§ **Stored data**
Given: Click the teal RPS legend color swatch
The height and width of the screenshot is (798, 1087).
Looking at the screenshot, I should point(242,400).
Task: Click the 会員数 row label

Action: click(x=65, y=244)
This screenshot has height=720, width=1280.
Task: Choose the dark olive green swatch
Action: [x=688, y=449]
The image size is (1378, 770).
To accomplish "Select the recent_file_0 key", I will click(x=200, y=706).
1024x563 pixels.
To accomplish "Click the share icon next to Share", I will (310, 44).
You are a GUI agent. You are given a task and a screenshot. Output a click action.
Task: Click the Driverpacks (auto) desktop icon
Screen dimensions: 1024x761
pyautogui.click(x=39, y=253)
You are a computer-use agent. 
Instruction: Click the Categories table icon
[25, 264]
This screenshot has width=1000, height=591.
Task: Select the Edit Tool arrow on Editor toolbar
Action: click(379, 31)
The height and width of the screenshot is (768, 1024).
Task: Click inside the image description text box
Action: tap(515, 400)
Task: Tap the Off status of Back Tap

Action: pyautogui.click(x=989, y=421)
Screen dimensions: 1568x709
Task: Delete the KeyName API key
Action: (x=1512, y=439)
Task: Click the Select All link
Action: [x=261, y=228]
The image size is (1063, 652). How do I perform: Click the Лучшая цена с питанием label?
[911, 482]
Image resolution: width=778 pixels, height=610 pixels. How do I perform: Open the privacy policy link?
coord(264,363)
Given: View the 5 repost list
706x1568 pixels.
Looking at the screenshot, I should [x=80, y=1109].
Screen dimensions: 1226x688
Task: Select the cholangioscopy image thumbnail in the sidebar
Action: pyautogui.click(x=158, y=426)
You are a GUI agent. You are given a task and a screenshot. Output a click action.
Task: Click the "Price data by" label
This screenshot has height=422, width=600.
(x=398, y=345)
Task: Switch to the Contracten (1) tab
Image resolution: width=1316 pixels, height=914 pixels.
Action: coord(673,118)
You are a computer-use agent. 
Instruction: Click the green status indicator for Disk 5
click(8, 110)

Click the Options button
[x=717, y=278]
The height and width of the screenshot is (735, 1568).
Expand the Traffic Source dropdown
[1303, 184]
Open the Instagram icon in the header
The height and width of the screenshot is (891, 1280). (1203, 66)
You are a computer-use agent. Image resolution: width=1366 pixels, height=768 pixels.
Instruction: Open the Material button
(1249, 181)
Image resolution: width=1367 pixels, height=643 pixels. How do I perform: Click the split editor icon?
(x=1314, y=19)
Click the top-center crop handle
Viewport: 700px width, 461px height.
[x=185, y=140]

§ **ABOUT THIS TASK**
From the records above, please extract every line and repeat it exactly.

§ **THE ANSWER**
Given: Click the teal RPS legend color swatch
The height and width of the screenshot is (798, 1087).
Looking at the screenshot, I should point(242,400).
Task: Click the 会員数 row label

Action: click(x=65, y=244)
This screenshot has height=720, width=1280.
Task: Choose the dark olive green swatch
Action: [x=688, y=449]
The image size is (1378, 770).
To accomplish "Select the recent_file_0 key", I will click(x=200, y=706).
1024x563 pixels.
To accomplish "Click the share icon next to Share", I will (310, 44).
You are a GUI agent. You are given a task and a screenshot. Output a click action.
Task: Click the Driverpacks (auto) desktop icon
Screen dimensions: 1024x761
pyautogui.click(x=39, y=253)
You are a computer-use agent. 
Instruction: Click the Categories table icon
[25, 264]
This screenshot has width=1000, height=591.
Task: Select the Edit Tool arrow on Editor toolbar
Action: click(379, 31)
The height and width of the screenshot is (768, 1024).
Task: Click inside the image description text box
Action: tap(515, 400)
Task: Tap the Off status of Back Tap

Action: pyautogui.click(x=989, y=421)
Screen dimensions: 1568x709
Task: Delete the KeyName API key
Action: (x=1512, y=439)
Task: Click the Select All link
Action: [x=261, y=228]
The image size is (1063, 652). How do I perform: Click the Лучшая цена с питанием label?
[911, 482]
Image resolution: width=778 pixels, height=610 pixels. How do I perform: Open the privacy policy link?
coord(264,363)
Given: View the 5 repost list
706x1568 pixels.
Looking at the screenshot, I should [x=80, y=1109].
Screen dimensions: 1226x688
Task: Select the cholangioscopy image thumbnail in the sidebar
Action: pyautogui.click(x=158, y=426)
You are a GUI agent. You are given a task and a screenshot. Output a click action.
Task: Click the "Price data by" label
This screenshot has height=422, width=600.
(x=398, y=345)
Task: Switch to the Contracten (1) tab
Image resolution: width=1316 pixels, height=914 pixels.
Action: coord(673,118)
You are a computer-use agent. 
Instruction: Click the green status indicator for Disk 5
click(8, 110)

Click the Options button
[x=717, y=278]
The height and width of the screenshot is (735, 1568).
Expand the Traffic Source dropdown
[1303, 184]
Open the Instagram icon in the header
The height and width of the screenshot is (891, 1280). (1203, 66)
You are a computer-use agent. Image resolution: width=1366 pixels, height=768 pixels.
Instruction: Open the Material button
(1249, 181)
Image resolution: width=1367 pixels, height=643 pixels. How do I perform: Click the split editor icon?
(x=1314, y=19)
Click the top-center crop handle
Viewport: 700px width, 461px height.
[x=185, y=140]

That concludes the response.